What are the principles of Staking in PoS Blockchains?

Diving into details, staking has such principles:


  1. Network participation. Validators run the network: maintain blockchain nodes, store blockchain data, and network state, validate transactions, create blocks, vote for proposals, and ensure the network's security. PoS network won't work without validators.
  2. Staking rewards. As validators do the most important job, the network rewards them with freshly minted tokens. Such incentives encourage more people to participate in staking and strengthen the network's security.
  3. Risk of slashing. For doing their job poorly, e.g. missing blocks, the network can slash the validators — take a part of their stake as a penalty. 
  4. Validator election. In most PoS networks, the protocol selects random validators to participate in the current validation cycle. The probability of being chosen grows with the number of tokens staked, but in general, all validators earn the same APY.
  5. Stake delegation.
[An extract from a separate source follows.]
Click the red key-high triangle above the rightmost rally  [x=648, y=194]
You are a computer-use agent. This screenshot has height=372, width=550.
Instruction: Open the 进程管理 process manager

In many PoS networks users can delegate or provide their tokens to validators to earn a share of their staking rewards.
  6. Stake liquidity. In most PoS networks staked tokens are locked for the whole validation period plus some time after. The locking period is needed to apply slashing.
  7. Network security. Validators need to invest a significant amount in tokens (300,000 TON for example). To halt or hijack the network a bad actor has to control >51% of the total network stake. Thus, the more tokens are staked, the higher the cost of attacking the network. Billions of dollars in staking means great network security.

These are the main principles of staking, which may have different details and implementation in particular PoS networks.